The only method I found is to create
template <class T1>
class ClassWithTwoArgs_Child
: public ClassWithTwoArgs<T1, double>
{
};
and then
doSomething<ClassWithTwoArgs_Child>();
This works, but in my concrete case all classes require a constructor argument and thus I have to create a constructor with this argument also in the _Child-class and pass it to the base which I really want to avoid.
Do you have an idea how to do that?
Thanks a lot!
Indirection is a solution. Instead of a template template parameter you pass a "meta function" -- a function that maps one type to another in form of a struct with a nested class template:
struct mf1 {
template<class Arg1>
struct eval {
typedef ClassTemplateWithOneArg<Arg1> type;
};
};
template<class Arg2>
struct mf2 {
template<class Arg1>
struct eval {
typedef ClassTemplateWithTwoArgs<Arg1,Arg2> type;
};
};
template<class MetaFunc>
void do_something()
{
typedef typename MetaFunc::template eval<int>::type clazztype;
clazztype x;
}
void foo() {
do_something<mf1>();
do_something<mf2<double> >();
}
In C++0x this could be reduced to a "template typedef":
template<class Arg1>
using NewClassTemplate = ClassTemplateWithTwoArgs<Arg1,double>;
which allows you to pass NewClassTemplate as a template template argument which also accepts only one template parameter.
There is no generic solution. Your best bet is
template<class T>
void doSomething()
{
T x;
}
template <class T>
class ClassWithOneArg
{
T t;
};
template <class T1, class T2 = double>
class ClassWithTwoArgs
{
T1 t1;
T2 t2;
};
int main(){
doSomething<ClassWithOneArg<int>>();
doSomething<ClassWithTwoArgs<int, double> >();
}
It seems that what you are after is similar to the rebinding of allocators (given an allocator, containers need to be able to produce an allocator for a different type - e.g std::list<int> might need a allocator<list_node<int> > from allocator<int>.

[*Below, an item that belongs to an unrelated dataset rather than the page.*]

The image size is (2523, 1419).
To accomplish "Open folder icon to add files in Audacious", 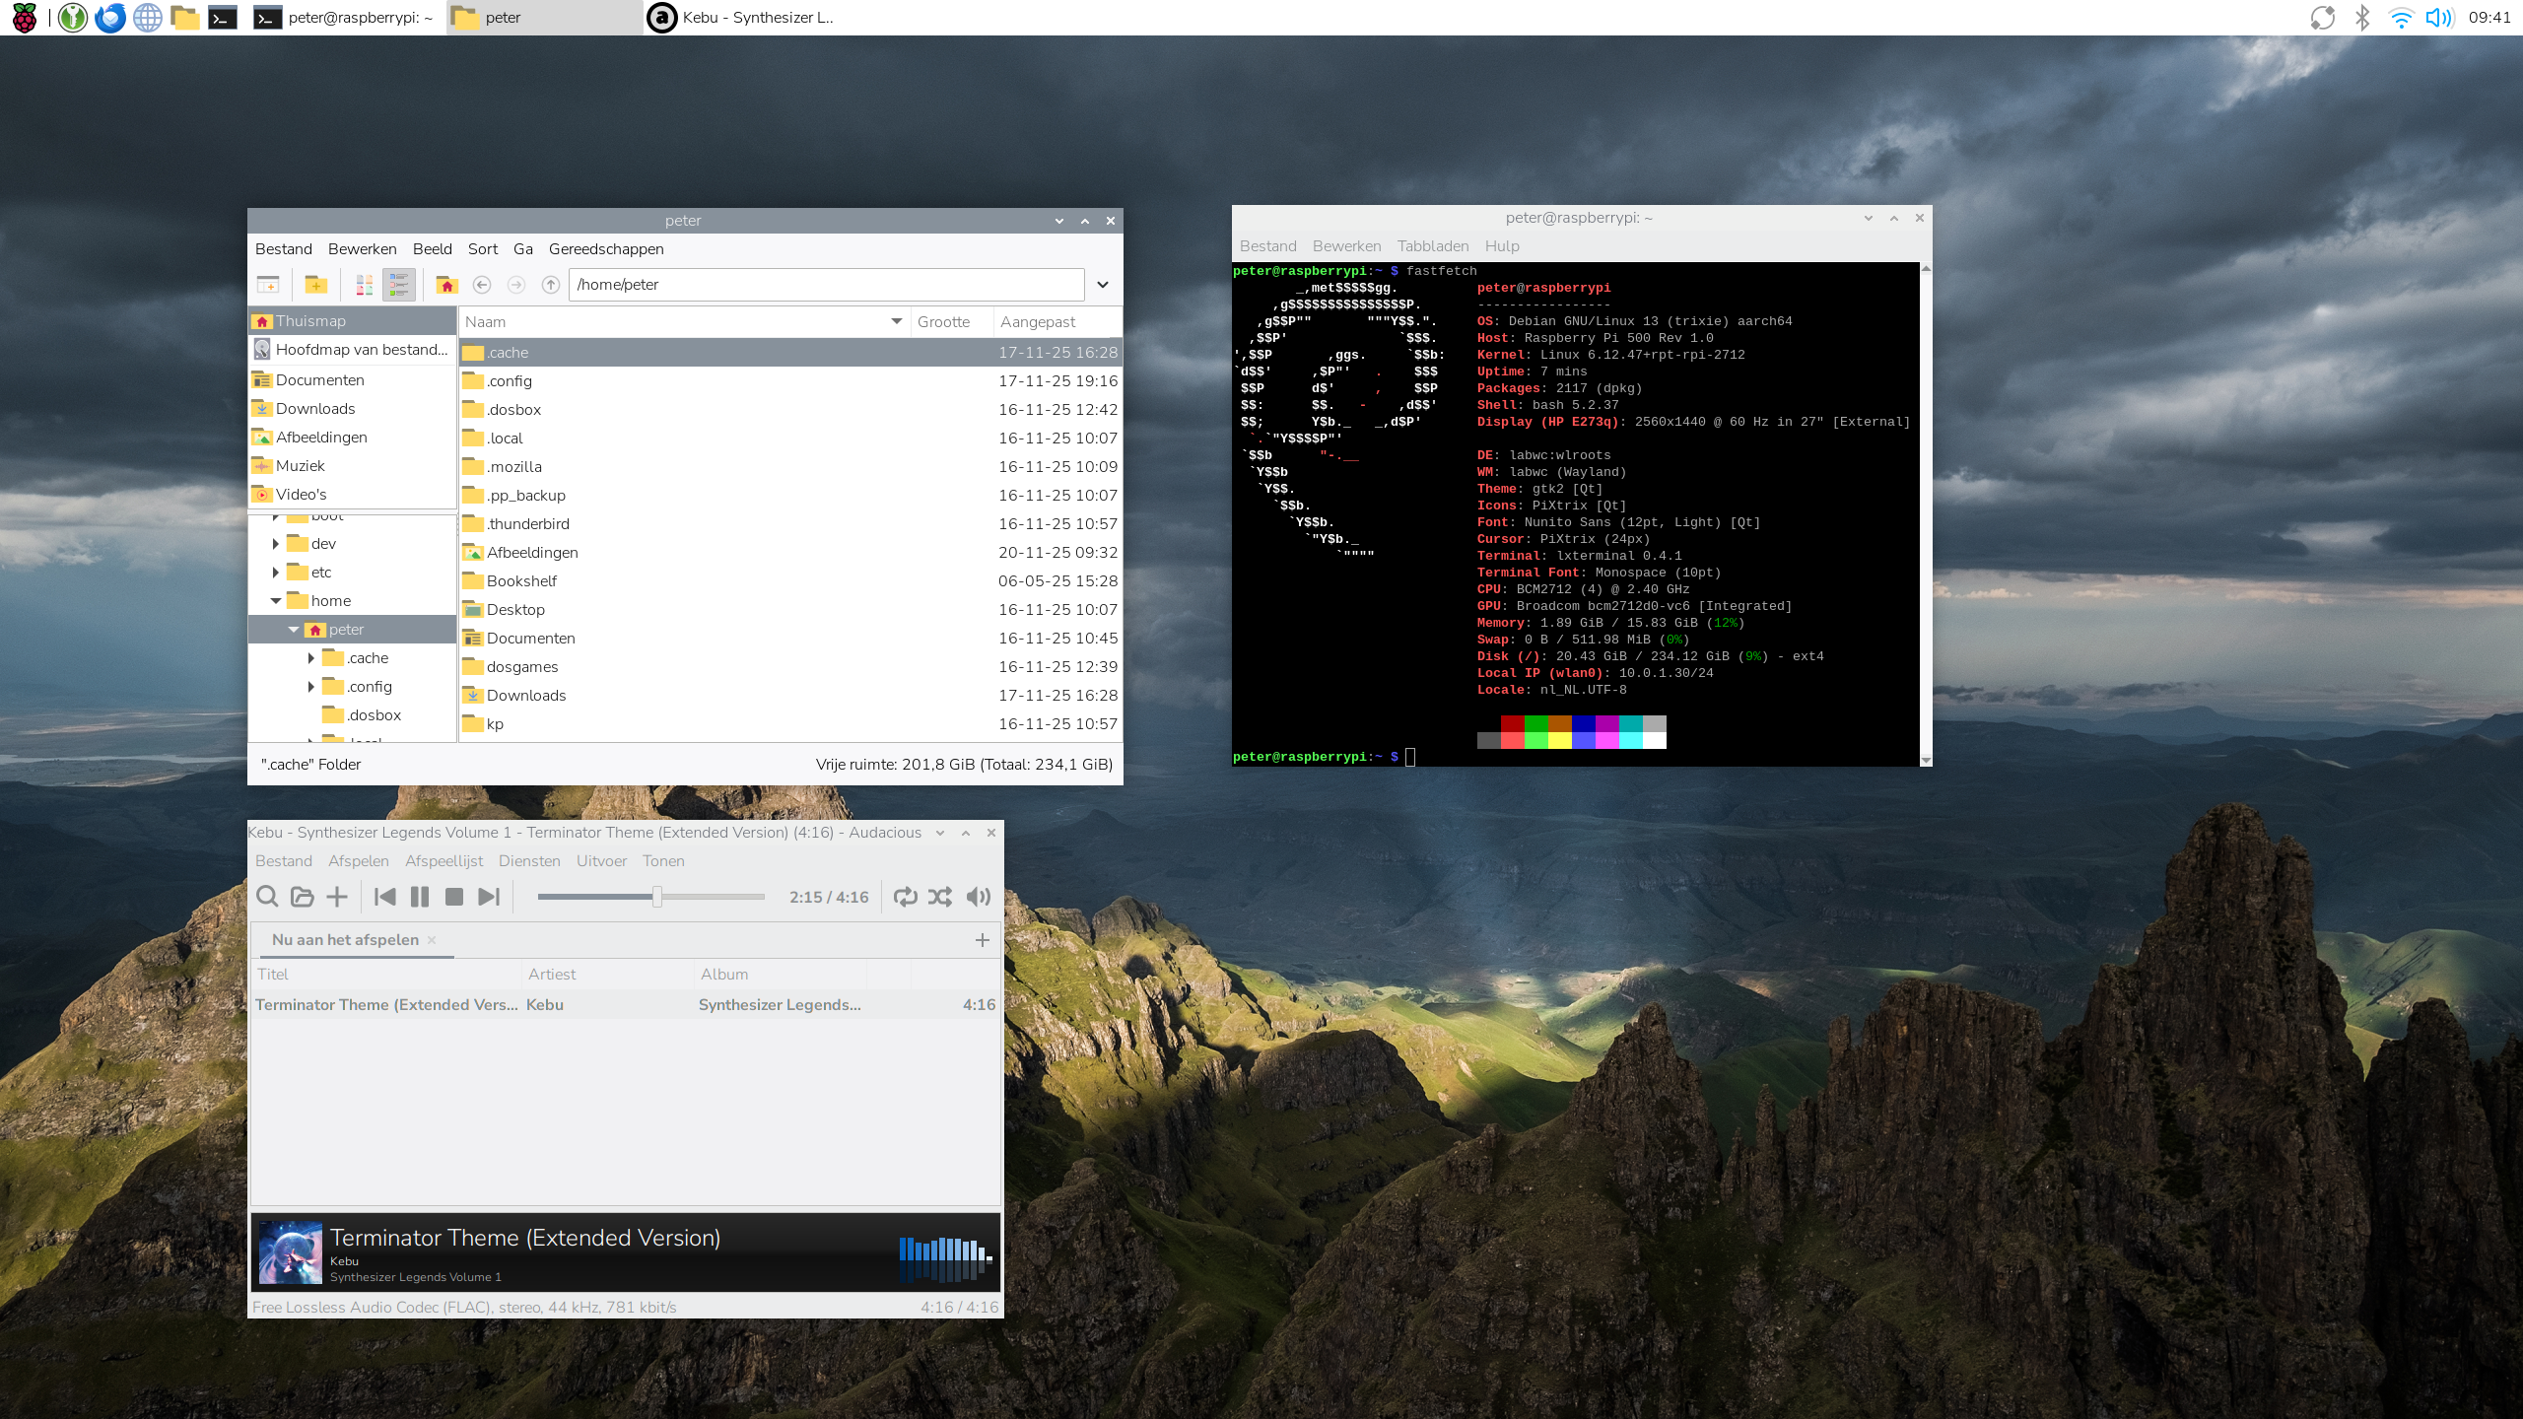I will pyautogui.click(x=302, y=897).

However, the class templates would have to be modified for this.
template<class T>
void doSomething(const T&)
{
typename T::template rebind_1st<int>::type x;
}
template <class T>
class ClassWithOneArg
{
T t;
public:
template <class U>
struct rebind_1st { typedef ClassWithOneArg<U> type; };
};
template <class T1, class T2>
class ClassWithTwoArgs
{
T1 t1;
T2 t2;
public:
template <class U>
struct rebind_1st { typedef ClassWithTwoArgs<U, T2> type; };
};
int main()
{
doSomething(ClassWithOneArg<char>());
doSomething(ClassWithTwoArgs<char, double>() );
}
Assuming you want declare template instantiations of the same class with a different type for the first template parameter, it appears a version of visitor's code is possible that doesn't require modifying original classes.
template <class T, class NewFirstArg>
struct rebind_1st;
template <template <class> class T, class Arg1, class NewFirstArg>
struct rebind_1st<T<Arg1>, NewFirstArg>
{
typedef T<NewFirstArg> type;
};
template <template <class, class> class T, class Arg1, class Arg2, class NewFirstArg>
struct rebind_1st<T<Arg1, Arg2>, NewFirstArg>
{
typedef T<NewFirstArg, Arg2> type;
};
template <class T>
void foo()
{
typename rebind_1st<T, int>::type x;
(void)x;
}
template <class T>
struct One{};
template <class T1, class T2>
struct Two{};
int main()
{
foo<One<char> >();
foo<Two<char, double> >();
}
This works with MSVC:
template<class T>
void doSomething()
{
T x;
}
// class definitions omitted...
void test() {
doSomething<ClassWithOneArg<int> >();
doSomething<ClassWIthTwoArgs<int, double> >();
}
I do not fully understand why you want to define the first parameter of your template template parameter to be int inside of doSomething. Looks like a "template smell" to me, since doSomething has to know a lot about its template template parameter.
Wouldn't it be cleaner to call doSomething the way i proposed? (But obviously i don't know the context of your calls).